Chapter Fourteen #2
Finally, he got a spark going. He leaned forward, blowing on the flames until they took. Then he rocked back on his heels, watching as the fire blossomed, pushing away the worst of the cold and sending flickering light through the room.
The house he’d brought them to was a modest dwelling with just this single room. An iron tripod for cooking stood to one side of the hearth and there was a straw mattress in the corner. That was it.
Cailean wondered whose house this had been. Someone who had succumbed to the sickness? Or someone who had left this village and was now holed up at Dun Mallach, safe and warm? He chose to believe the latter.
Rose edged closer to the hearth, sinking down next to him. Her teeth were chattering. He got up, pulled the blanket from the mattress, and handed it to her. She took it with a grateful nod of thanks and pulled it around her shoulders.
Cailean lowered himself to the floor, but was careful to keep a distance between them. Neither spoke and Cailean contented himself with staring into the flames, listening to their hiss and crackle as rain lashed the world outside.
“Thank you,” she murmured at last. “For coming after me.”
He didn’t know how to answer.
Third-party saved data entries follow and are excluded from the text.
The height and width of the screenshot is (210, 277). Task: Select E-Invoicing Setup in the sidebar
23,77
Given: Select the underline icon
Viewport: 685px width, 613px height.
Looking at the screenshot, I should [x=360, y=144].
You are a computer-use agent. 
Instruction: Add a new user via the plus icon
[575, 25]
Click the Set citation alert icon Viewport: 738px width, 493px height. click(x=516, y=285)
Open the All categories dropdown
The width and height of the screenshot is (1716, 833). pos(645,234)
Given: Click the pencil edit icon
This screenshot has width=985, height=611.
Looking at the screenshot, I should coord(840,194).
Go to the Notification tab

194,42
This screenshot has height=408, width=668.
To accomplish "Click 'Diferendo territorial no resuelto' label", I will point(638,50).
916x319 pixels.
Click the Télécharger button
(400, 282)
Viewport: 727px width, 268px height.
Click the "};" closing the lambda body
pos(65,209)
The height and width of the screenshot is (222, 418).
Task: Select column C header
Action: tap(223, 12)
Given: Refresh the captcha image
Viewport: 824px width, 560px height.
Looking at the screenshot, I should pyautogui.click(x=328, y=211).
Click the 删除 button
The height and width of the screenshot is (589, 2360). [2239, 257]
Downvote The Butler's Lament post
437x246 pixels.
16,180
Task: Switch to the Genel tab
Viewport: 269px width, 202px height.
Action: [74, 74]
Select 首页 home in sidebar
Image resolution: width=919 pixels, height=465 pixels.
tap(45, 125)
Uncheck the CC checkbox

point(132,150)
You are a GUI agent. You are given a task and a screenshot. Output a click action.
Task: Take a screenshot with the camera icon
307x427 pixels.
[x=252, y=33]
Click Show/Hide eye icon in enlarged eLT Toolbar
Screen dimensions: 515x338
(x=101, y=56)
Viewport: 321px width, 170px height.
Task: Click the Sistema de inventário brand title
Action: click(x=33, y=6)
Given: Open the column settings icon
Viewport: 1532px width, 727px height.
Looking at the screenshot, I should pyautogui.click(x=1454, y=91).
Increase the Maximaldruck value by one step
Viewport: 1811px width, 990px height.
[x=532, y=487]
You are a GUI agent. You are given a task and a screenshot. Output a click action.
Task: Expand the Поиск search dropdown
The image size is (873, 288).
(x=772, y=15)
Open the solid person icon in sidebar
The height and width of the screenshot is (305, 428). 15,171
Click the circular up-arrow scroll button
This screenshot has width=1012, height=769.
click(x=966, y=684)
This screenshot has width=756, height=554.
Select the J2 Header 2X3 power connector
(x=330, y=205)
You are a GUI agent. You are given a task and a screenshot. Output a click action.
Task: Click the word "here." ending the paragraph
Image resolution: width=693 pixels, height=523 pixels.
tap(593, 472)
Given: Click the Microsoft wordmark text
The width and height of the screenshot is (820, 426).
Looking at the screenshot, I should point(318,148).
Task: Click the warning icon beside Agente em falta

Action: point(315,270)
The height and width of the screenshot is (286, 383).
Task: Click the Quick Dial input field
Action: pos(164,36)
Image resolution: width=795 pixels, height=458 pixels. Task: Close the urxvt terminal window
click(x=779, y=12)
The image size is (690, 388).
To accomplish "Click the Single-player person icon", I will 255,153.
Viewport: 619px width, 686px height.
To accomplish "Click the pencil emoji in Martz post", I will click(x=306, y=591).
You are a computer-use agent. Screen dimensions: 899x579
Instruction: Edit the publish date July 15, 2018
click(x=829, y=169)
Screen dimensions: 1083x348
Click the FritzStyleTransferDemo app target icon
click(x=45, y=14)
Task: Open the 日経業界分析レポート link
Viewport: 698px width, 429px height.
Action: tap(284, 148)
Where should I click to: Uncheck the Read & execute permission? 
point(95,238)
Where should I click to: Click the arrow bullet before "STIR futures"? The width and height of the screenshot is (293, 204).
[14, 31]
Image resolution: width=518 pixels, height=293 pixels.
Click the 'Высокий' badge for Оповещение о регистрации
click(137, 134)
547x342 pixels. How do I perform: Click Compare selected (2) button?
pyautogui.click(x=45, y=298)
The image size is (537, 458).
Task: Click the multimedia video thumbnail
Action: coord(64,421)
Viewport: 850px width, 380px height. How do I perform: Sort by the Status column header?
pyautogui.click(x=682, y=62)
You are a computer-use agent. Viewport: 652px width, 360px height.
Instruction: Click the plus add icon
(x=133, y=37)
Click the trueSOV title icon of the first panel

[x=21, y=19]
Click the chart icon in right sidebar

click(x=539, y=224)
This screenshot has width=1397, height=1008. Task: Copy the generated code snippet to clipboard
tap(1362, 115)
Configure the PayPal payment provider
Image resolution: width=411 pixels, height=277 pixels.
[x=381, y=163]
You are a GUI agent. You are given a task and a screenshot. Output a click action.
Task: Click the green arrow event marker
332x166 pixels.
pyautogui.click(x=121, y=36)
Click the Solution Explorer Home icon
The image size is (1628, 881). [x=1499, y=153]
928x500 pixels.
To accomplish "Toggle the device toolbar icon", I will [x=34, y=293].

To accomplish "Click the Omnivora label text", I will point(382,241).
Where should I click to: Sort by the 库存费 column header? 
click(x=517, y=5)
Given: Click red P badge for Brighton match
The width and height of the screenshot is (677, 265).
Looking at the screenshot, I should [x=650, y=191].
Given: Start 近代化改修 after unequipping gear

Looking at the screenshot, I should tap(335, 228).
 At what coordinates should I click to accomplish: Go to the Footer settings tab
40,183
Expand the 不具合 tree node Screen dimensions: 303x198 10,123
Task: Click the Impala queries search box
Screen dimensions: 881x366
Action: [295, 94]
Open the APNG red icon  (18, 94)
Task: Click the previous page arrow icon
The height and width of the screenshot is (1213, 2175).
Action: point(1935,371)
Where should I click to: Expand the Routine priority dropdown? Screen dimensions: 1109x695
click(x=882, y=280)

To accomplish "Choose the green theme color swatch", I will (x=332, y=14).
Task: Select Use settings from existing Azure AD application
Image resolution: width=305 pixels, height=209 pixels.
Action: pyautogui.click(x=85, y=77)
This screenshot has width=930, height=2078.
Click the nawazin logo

Words felt too small for the storm still raging in his chest.
“Was it worth it?” he asked at last.
She turned her head. “What do you mean?”
His gaze flicked to hers. “Did ye find what ye came out here to find?” What you risked your life for? What you scared the seven hells out of me for?
Her gaze went distant, and she turned to look at the shuttered window, beyond which the storm raged. “I don’t know,” she said softly. “There’s something here, Cailean. Out there. Something powerful and angry. Something that wants revenge and will do anything to get it. It… it almost had me.”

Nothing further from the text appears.